## Start

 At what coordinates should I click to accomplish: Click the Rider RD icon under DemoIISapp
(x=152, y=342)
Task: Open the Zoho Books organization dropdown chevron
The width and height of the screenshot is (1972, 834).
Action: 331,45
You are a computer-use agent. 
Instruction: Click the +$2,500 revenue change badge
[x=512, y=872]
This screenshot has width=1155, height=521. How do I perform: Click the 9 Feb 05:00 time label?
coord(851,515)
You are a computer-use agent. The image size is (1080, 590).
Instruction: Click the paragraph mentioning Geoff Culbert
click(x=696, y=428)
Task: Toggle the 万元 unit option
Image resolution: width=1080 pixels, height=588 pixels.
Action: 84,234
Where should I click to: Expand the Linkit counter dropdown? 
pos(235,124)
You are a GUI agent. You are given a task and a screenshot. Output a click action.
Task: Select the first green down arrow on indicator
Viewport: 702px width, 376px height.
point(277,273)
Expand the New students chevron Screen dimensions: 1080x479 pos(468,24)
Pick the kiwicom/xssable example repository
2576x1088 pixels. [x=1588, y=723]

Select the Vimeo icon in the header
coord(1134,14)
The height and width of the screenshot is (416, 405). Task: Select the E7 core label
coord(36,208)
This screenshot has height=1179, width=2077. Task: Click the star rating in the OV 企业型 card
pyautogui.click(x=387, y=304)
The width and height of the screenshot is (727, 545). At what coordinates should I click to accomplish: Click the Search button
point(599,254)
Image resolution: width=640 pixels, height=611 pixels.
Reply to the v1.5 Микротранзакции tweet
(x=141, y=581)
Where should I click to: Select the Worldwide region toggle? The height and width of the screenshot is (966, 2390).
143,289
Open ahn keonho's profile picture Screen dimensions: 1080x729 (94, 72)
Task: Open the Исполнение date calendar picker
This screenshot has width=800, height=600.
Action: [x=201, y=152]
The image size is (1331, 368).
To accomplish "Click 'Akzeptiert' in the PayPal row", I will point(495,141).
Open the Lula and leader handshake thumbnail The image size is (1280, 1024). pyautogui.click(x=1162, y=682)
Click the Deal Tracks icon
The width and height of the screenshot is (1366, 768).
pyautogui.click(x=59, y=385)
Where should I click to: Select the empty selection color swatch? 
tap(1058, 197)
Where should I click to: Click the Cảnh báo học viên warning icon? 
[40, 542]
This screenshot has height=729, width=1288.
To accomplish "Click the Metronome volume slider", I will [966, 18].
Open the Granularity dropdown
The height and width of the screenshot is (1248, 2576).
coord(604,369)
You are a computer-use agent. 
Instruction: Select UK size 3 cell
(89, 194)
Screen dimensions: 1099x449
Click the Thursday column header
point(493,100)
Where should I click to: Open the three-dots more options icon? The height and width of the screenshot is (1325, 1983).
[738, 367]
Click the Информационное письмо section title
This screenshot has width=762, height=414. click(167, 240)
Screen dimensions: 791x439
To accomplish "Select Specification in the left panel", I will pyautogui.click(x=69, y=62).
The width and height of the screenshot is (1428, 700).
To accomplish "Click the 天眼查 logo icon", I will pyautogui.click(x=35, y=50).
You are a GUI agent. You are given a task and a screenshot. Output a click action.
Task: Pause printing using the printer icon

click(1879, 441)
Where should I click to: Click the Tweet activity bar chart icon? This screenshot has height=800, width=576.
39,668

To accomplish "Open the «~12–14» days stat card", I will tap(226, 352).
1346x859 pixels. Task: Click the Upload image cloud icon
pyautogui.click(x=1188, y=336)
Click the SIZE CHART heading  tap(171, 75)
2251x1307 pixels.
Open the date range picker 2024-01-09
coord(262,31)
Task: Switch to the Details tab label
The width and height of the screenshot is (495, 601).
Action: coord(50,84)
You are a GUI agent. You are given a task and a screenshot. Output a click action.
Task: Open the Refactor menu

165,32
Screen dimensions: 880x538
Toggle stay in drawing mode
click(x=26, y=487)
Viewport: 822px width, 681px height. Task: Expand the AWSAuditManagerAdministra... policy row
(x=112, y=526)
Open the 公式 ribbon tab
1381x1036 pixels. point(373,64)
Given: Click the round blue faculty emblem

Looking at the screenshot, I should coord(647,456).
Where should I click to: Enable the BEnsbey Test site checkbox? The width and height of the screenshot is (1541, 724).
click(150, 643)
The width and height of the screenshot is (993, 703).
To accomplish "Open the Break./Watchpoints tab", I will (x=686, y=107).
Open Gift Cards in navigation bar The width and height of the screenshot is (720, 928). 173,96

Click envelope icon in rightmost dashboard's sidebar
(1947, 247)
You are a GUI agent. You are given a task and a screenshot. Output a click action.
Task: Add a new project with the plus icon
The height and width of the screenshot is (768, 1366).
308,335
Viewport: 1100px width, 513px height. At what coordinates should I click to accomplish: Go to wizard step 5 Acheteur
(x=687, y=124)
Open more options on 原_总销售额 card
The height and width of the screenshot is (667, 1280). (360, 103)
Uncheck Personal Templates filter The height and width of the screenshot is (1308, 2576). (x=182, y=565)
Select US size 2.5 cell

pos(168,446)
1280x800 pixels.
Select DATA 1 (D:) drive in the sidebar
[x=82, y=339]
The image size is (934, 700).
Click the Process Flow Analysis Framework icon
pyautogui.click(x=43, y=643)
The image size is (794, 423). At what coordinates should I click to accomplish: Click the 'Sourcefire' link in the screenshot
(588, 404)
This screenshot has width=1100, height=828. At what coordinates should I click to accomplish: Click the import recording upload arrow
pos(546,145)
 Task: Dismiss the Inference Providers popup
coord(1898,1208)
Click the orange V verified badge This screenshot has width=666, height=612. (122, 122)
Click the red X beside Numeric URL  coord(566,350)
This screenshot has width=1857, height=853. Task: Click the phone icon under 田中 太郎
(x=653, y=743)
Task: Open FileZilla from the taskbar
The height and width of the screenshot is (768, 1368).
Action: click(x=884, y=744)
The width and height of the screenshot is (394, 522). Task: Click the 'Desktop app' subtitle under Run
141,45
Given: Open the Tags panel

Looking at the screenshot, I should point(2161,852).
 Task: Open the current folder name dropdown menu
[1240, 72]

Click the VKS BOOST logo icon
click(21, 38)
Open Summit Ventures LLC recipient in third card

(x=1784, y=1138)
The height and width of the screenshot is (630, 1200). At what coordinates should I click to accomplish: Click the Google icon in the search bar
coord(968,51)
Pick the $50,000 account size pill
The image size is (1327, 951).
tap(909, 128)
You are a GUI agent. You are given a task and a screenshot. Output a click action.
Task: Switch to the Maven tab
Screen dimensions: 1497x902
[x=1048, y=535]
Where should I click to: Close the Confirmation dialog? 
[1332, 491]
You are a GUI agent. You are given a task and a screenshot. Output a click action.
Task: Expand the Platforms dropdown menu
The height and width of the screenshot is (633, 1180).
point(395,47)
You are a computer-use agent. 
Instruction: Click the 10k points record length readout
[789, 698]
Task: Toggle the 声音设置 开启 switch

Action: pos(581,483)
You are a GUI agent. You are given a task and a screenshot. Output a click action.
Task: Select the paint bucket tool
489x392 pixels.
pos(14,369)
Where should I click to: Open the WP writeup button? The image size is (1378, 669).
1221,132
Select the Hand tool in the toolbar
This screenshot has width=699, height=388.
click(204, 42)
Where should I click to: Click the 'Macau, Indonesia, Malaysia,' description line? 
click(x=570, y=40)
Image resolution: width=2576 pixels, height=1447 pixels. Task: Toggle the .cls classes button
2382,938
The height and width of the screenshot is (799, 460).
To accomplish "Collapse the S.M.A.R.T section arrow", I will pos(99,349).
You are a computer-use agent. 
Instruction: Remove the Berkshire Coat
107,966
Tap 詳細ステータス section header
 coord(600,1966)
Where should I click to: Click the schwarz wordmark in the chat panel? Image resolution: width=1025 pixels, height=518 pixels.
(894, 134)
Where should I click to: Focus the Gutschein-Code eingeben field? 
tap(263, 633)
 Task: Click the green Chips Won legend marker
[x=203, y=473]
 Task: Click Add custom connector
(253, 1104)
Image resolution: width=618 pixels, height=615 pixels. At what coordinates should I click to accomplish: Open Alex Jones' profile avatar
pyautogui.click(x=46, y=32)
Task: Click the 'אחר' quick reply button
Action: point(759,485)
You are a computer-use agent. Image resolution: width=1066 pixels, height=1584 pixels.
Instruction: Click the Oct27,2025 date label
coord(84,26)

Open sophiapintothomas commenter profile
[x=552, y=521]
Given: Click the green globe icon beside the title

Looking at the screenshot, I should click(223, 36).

## End

= Problem description =
Return, word for word, the lines from the one containing "The width and height of the screenshot is (394, 522)." up to and including the one containing "(x=1784, y=1138)".

= Expected output =
The width and height of the screenshot is (394, 522). Task: Click the 'Desktop app' subtitle under Run
141,45
Given: Open the Tags panel

Looking at the screenshot, I should point(2161,852).
 Task: Open the current folder name dropdown menu
[1240, 72]

Click the VKS BOOST logo icon
click(21, 38)
Open Summit Ventures LLC recipient in third card

(x=1784, y=1138)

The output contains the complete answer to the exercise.